Content starts

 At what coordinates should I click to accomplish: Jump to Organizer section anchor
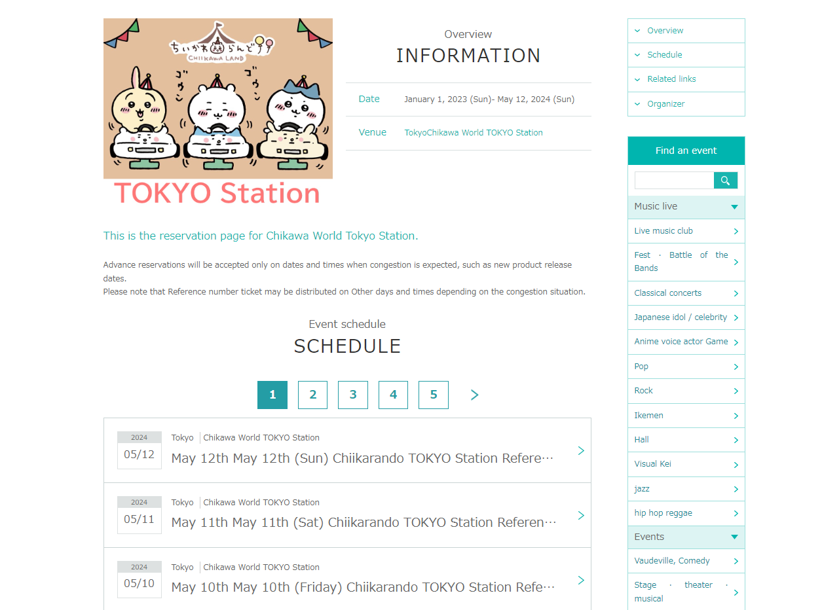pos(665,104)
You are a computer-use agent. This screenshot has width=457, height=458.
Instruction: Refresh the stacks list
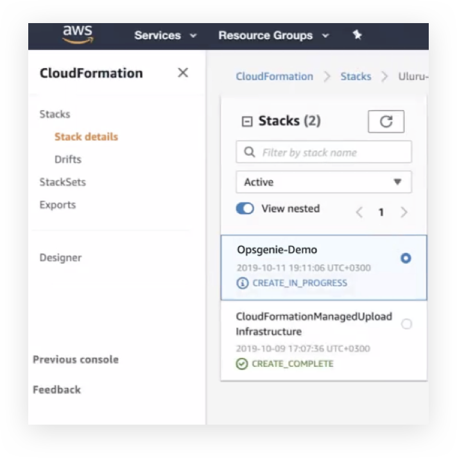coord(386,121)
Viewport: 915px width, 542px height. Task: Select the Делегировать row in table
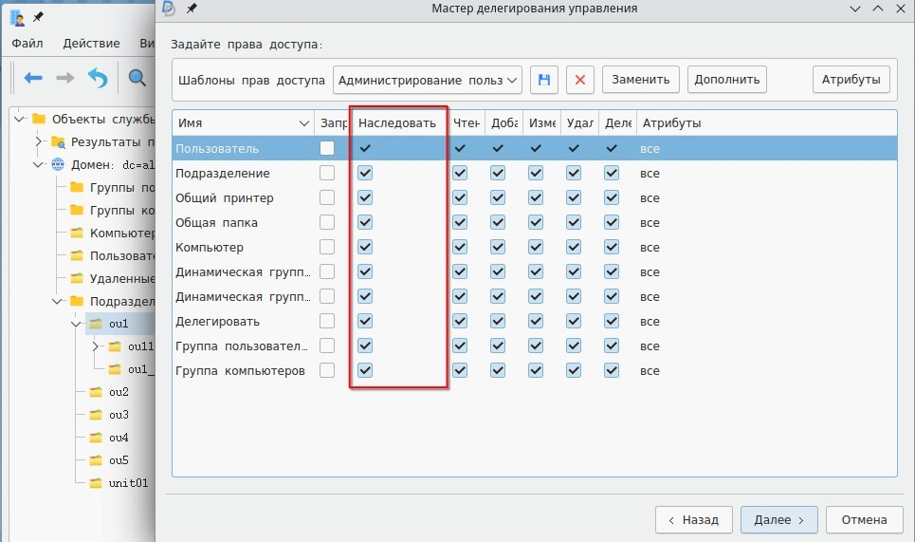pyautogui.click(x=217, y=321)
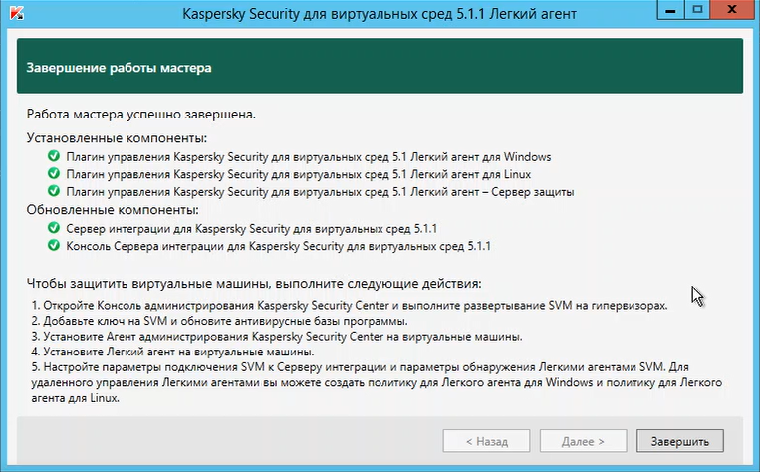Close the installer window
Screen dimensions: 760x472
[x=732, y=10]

Content ends

### TASK OBJECTIVE
With the pictures set aside, please write out all of the records above exactly.

### SOLUTION FOR THIS EXERCISE
 At what coordinates should I click to accomplish: Jump to Organizer section anchor
pos(665,104)
You are a computer-use agent. This screenshot has width=457, height=458.
Instruction: Refresh the stacks list
coord(386,121)
Viewport: 915px width, 542px height. Task: Select the Делегировать row in table
pyautogui.click(x=217, y=321)
Close the installer window
Screen dimensions: 760x472
[x=732, y=10]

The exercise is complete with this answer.